* Brano fornito *
....

Ha poi provato la carriera di rapper, ma, diventato padre, ha dovuto rinunciare per sostenere i figli con una serie di lavori tra Walmart, Home Depot e MetLife Stadium. Infine l’approdo ad Amazon, dove per qualche anno è rimasto fisso fino a quando, in piena pandemia, è stato ingiustamente licenziato.
L’ennesimo smacco di una vita piena di sacrifici lo ha allora convinto a dire “basta”. Ha raggruppato migliaia di ex colleghi e gli ha dato un motivo per lottare insieme.
L’idea è arrivata dopo che un tentativo del genere era fallito in marzo a Bessemer, in Alabama, dove i lavoratori, pur con un risultato contestato, si erano espressi in maggioranza contro un sindacato interno. Ma New York è diversa da qualsiasi altra città degli Stati Uniti e Smalls lo sapeva bene.
“Avremo successo – diceva – siamo in una città sindacale. Gli autisti degli autobus, gli operatori sanitari, la polizia, i vigili del fuoco: tutti sono sindacalizzati. Chiunque qui è imparentato o conosce qualcuno che fa parte di un sindacato”.
Così, allestendo una tenda accanto alla fermata dell’autobus fuori dal magazzino di Staten Island, ha iniziato a reclutare colleghi. Scrivendo su un cartello “Firma qui le tue carte di autorizzazione”, da settimane trascorre anche 10 ore al giorno per convincere le persone ad ascoltarlo.
Prophetic words from @Shut_downAmazon on May Day exactly 1 year ago:
“We’re gonna win this fight. The chief Union buster Jeff Bezos ain’t gonna beat us.”
What a year it’s been for workers. pic.twitter.com/HfDhLb4kNu
— Chai Dingari (@chaidingari) May 1, 2022
La sua strategia si è rivelata vincente e, nel giro di qualche giorno, due grandi magazzini nascosti nelle paludi del nord-ovest di Staten Island sono diventati gli edifici più famosi del movimento operaio.
Dal primo gruppo di 8.000 lavoratori, che ha preso il nome, JFK8, dallo stabile in cui si è formato, ne è poi nato spontaneamente un altro, LDJ5, che ne impiega 1.800. I voti per ufficializzarlo, però, non sono arrivati: 618 contro e solo 380 a favore.
Forse il merito, stavolta, è proprio di Amazon. Il colosso dell’e-commerce non è abituato a perdere e nella settimana precedente al voto è sembrato intenzionata a non ripetere gli errori di qualche settimana prima.

....

* Materiale elencato *
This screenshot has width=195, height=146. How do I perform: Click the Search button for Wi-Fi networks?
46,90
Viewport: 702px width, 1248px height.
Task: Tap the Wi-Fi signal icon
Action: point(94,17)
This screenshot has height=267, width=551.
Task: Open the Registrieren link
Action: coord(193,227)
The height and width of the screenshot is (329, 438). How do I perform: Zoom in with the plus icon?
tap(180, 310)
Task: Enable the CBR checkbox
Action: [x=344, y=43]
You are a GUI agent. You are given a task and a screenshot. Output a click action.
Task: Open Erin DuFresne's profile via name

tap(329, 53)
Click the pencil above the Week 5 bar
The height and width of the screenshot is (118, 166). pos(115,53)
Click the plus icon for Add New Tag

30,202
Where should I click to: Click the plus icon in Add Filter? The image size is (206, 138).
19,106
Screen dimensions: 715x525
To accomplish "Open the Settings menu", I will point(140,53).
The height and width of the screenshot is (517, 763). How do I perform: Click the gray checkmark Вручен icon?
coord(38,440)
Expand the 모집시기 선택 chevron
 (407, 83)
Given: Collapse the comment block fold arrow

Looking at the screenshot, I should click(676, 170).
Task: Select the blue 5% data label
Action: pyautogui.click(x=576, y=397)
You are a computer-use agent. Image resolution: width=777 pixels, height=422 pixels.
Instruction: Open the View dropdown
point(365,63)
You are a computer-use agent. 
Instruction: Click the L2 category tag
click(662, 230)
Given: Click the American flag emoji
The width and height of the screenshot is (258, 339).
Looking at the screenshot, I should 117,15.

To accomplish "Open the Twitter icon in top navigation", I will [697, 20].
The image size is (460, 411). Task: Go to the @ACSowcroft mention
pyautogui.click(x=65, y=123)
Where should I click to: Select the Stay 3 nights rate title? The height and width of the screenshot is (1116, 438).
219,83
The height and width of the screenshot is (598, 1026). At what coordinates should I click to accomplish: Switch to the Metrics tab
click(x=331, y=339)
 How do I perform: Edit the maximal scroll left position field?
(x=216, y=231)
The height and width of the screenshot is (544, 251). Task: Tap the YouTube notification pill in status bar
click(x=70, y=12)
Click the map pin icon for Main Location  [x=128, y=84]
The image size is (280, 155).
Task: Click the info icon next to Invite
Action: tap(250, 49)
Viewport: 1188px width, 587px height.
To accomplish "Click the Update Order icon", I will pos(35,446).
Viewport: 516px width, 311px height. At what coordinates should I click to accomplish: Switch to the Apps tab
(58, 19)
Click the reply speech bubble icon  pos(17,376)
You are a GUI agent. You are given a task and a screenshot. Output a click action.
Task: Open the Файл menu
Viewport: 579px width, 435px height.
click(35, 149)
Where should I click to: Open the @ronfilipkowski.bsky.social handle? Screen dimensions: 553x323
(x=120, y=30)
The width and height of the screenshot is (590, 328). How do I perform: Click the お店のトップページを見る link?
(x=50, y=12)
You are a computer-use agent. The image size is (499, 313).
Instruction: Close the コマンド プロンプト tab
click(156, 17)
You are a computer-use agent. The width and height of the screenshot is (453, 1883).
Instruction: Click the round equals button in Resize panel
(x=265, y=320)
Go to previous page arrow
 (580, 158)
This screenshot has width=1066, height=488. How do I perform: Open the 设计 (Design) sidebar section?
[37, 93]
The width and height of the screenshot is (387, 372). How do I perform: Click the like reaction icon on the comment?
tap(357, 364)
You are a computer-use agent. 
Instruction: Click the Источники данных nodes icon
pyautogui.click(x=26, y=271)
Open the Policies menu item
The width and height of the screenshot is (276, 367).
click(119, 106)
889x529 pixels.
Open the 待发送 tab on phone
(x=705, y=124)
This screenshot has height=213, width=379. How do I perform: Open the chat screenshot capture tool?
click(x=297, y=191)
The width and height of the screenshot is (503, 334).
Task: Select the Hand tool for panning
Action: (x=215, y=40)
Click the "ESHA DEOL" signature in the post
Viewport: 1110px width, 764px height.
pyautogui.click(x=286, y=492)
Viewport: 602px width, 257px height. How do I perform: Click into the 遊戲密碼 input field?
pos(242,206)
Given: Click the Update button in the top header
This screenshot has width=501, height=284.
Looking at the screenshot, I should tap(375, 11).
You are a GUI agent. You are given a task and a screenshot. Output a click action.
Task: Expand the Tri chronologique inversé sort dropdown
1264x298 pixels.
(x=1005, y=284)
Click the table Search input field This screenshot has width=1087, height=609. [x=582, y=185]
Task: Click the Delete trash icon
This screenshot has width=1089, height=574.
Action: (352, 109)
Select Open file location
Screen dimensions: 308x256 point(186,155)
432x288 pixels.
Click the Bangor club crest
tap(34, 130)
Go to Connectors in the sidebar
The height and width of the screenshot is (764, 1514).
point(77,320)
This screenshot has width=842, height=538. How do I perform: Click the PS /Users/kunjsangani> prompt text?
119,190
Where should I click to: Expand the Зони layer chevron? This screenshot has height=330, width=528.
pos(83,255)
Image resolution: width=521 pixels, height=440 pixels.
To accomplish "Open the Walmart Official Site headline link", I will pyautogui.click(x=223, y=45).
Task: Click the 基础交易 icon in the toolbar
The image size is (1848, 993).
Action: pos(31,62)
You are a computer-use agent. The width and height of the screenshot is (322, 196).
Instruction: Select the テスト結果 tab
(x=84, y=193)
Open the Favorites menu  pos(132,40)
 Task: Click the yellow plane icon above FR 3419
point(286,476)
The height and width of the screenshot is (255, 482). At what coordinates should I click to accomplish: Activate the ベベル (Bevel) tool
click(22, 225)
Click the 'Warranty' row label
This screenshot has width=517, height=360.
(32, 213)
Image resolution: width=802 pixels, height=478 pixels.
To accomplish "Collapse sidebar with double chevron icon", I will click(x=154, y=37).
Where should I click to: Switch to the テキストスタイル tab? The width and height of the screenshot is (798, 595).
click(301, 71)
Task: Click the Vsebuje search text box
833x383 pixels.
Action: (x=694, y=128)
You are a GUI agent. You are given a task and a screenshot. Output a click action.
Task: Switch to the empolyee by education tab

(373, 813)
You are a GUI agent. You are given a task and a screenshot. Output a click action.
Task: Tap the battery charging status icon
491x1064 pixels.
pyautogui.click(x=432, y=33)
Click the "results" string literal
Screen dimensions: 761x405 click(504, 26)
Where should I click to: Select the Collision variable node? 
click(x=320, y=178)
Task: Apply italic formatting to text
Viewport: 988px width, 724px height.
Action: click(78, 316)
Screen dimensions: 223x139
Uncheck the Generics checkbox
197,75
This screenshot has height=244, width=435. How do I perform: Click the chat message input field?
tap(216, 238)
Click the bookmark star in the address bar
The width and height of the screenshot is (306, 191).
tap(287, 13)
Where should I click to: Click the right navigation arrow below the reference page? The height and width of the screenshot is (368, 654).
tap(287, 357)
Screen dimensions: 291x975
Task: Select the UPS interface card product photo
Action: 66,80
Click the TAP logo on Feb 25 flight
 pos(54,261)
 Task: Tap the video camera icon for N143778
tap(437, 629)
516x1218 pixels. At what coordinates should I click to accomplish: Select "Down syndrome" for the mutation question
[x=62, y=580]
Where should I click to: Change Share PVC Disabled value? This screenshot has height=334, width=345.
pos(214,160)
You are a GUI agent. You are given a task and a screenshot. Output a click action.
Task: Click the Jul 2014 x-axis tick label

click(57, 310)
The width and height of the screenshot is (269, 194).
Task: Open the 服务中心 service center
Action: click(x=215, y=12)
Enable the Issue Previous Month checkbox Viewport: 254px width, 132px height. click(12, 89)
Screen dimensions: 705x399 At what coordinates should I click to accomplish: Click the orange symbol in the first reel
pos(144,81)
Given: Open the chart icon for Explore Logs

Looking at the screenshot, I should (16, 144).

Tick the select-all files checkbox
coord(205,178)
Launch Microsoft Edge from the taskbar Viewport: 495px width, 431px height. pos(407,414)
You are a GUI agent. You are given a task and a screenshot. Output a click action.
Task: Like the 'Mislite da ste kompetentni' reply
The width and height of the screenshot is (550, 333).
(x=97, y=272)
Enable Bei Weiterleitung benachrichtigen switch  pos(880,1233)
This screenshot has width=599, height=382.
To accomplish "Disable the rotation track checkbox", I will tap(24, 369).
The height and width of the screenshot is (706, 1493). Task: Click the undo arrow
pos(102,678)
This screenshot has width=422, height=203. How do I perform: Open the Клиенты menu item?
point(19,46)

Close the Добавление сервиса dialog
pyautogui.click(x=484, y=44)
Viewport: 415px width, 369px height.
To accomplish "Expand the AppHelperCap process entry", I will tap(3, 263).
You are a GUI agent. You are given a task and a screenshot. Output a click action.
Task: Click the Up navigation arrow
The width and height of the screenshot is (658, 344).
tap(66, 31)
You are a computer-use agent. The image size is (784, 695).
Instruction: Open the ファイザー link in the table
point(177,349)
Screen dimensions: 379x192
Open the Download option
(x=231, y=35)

....

Continua il brano fornito sul sindacato nei magazzini Amazon di Staten Island, a partire dall'ultima frase riportata.

In precedenza aveva usato la stessa strategia che tradizionalmente viene applicata dai sindacati contro i datori di lavoro ostili: un’interruzione completa delle strutture alla fine di ogni turno, più volte al giorno. “I nastri trasportatori si fermavano – racconta Julian Mitchell-Israel, direttore sul campo dell’Amazon Labor Union e lavoratore di LDJ5 – le macchine si sono letteralmente spente”.

L’obiettivo? “Imprigionare” i dipendenti negli stanzoni delle fabbriche, interrompendo il loro lavoro per obbligarli ad ascoltare riunioni in cui consulenti e manager dell’azienda esaltavano le virtù di Amazon denunciando invece l’attività del sindacato.
“I manager – racconta Mitchell-Israel – dicevano che sarebbe stato soltanto un incontro con il vicepresidente delle risorse umane, che avrebbe parlato il direttore generale”. Invece, una volta radunata la manodopera, partiva la propaganda.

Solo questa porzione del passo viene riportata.